Como é sabido, no ano de eleições há uma série de restrições com o objetivo de garantir da isonomia do pleito. Como exemplo, podemos citar o art. 73 da Lei nº 9.504/1997, a Lei das Eleições.
É necessário chamar a atenção dos gestores para o fato de que as vedações existentes não se limitam às que garantem a isonomia das eleições. O legislador também se preocupa com a organização orçamentária e financeira do ente público.
Nesse sentido, a Lei de Responsabilidade Fiscal, Lei Complementar nº 101/2000, estabelece a restrições ao final do mandato para aumento da despesa com pessoal e operação de crédito por antecipação de receita.
Quanto ao aumento de despesa com pessoal, o art. 21 da Lei de Responsabilidade Fiscal prevê o seguinte:
Art. 21. É nulo de pleno direito:
[…]
II – o ato de que resulte aumento da despesa com pessoal nos 180 (cento e oitenta) dias anteriores ao final do mandato do titular de Poder ou órgão referido no art. 20;
III – o ato de que resulte aumento da despesa com pessoal que preveja parcelas a serem implementadas em períodos posteriores ao final do mandato do titular de Poder ou órgão referido no art. 20;
IV – a aprovação, a edição ou a sanção, por Chefe do Poder Executivo, por Presidente e demais membros da Mesa ou órgão decisório equivalente do Poder Legislativo, por Presidente de Tribunal do Poder Judiciário e pelo Chefe do Ministério Público, da União e dos Estados, de norma legal contendo plano de alteração, reajuste e reestruturação de carreiras do setor público, ou a edição de ato, por esses agentes, para nomeação de aprovados em concurso público, quando:
a) resultar em aumento da despesa com pessoal nos 180 (cento e oitenta) dias anteriores ao final do mandato do titular do Poder Executivo; ou
b) resultar em aumento da despesa com pessoal que preveja parcelas a serem implementadas em períodos posteriores ao final do mandato do titular do Poder Executivo.
§ 1º As restrições de que tratam os incisos II, III e IV:
I – devem ser aplicadas inclusive durante o período de recondução ou reeleição para o cargo de titular do Poder ou órgão autônomo; e
II – aplicam-se somente aos titulares ocupantes de cargo eletivo dos Poderes referidos no art. 20.
§ 2º Para fins do disposto neste artigo, serão considerados atos de nomeação ou de provimento de cargo público aqueles referidos no § 1º do art. 169 da Constituição Federal ou aqueles que, de qualquer modo, acarretem a criação ou o aumento de despesa obrigatória.
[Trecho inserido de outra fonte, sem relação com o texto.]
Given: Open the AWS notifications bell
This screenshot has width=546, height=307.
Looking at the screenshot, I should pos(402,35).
Assim, constata-se que a norma determina ser nulo qualquer ato que resulte em aumento de despesa com pessoal que preveja parcelas a serem implementadas em períodos posteriores ao final do mandato, incluindo a aprovação de norma que contemple plano de alteração, reajuste ou reestruturação de carreiras, bem como a nomeação de candidatos aprovados em concurso público.
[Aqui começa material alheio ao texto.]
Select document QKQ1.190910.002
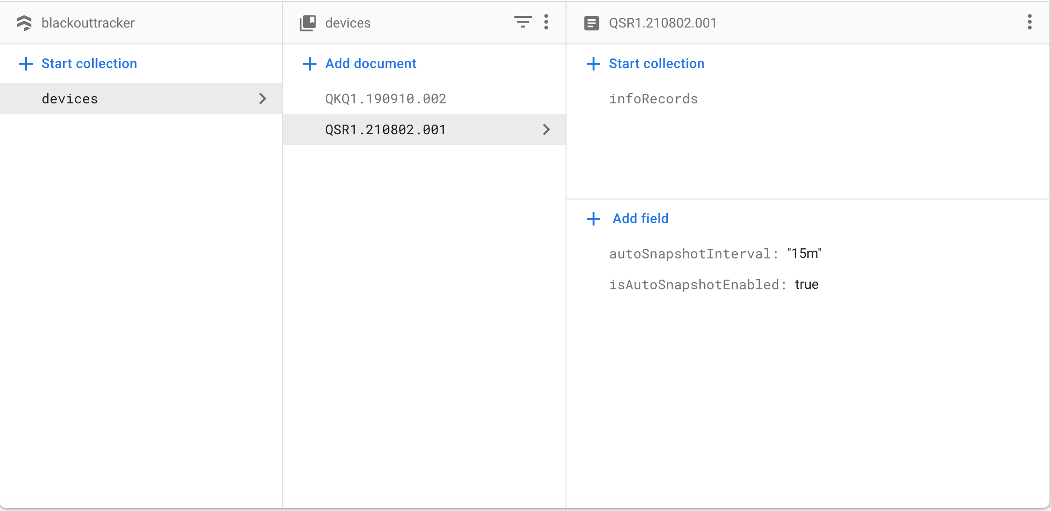(385, 99)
Além da restrição relacionada às despesas com pessoal, a Lei de Responsabilidade Fiscal, na alínea b do inciso IV do art. 38, proíbe a realização de operações de crédito por antecipação de receita no último ano do mandato, nos seguintes termos:
Art. 38. A operação de crédito por antecipação de receita destina-se a atender insuficiência de caixa durante o exercício financeiro e cumprirá as exigências mencionadas no art. 32 e mais as seguintes:
[…]
IV – estará proibida:
[…]
b) no último ano de mandato do Presidente, Governador ou Prefeito Municipal.
Dessa forma, conclui-se que é proibida a realização de operação de crédito por antecipação de receita destinadas a atender insuficiência de caixa no último ano do mandato.
Por fim, cumpre alertar aos gestores que o descumprimento das regras que vedam a assunção de obrigações e o aumento de despesas com pessoal no último ano do mandato caracteriza crime, conforme previsto nos artigos 359-C e 359-G do Código Penal, conforme transcrito a seguir:
Assunção de obrigação no último ano do mandato ou legislatura
Art. 359-C. Ordenar ou autorizar a assunção de obrigação, nos dois últimos quadrimestres do último ano do mandato ou legislatura, cuja despesa não possa ser paga no mesmo exercício financeiro ou, caso reste parcela a ser paga no exercício seguinte, que não tenha contrapartida suficiente de disponibilidade de caixa:
Pena – reclusão, de 1 (um) a 4 (quatro) anos.
Aumento de despesa total com pessoal no último ano do mandato ou legislatura
Art. 359-G. Ordenar, autorizar ou executar ato que acarrete aumento de despesa total com pessoal, nos cento e oitenta dias anteriores ao final do mandato ou da legislatura:
Pena – reclusão, de 1 (um) a 4 (quatro) anos.
A respeito do crime de assunção de obrigação no último ano do mandato ou da legislatura, a pena prevista é de reclusão de um a quatro anos para quem ordenar ou autorizar a assunção de obrigação nos últimos quadrimestres do mandato ou legislatura, quando a despesa não puder ser paga no mesmo exercício financeiro ou, caso reste parcela a pagar no exercício seguinte, não houver contrapartida suficiente de disponibilidade de caixa.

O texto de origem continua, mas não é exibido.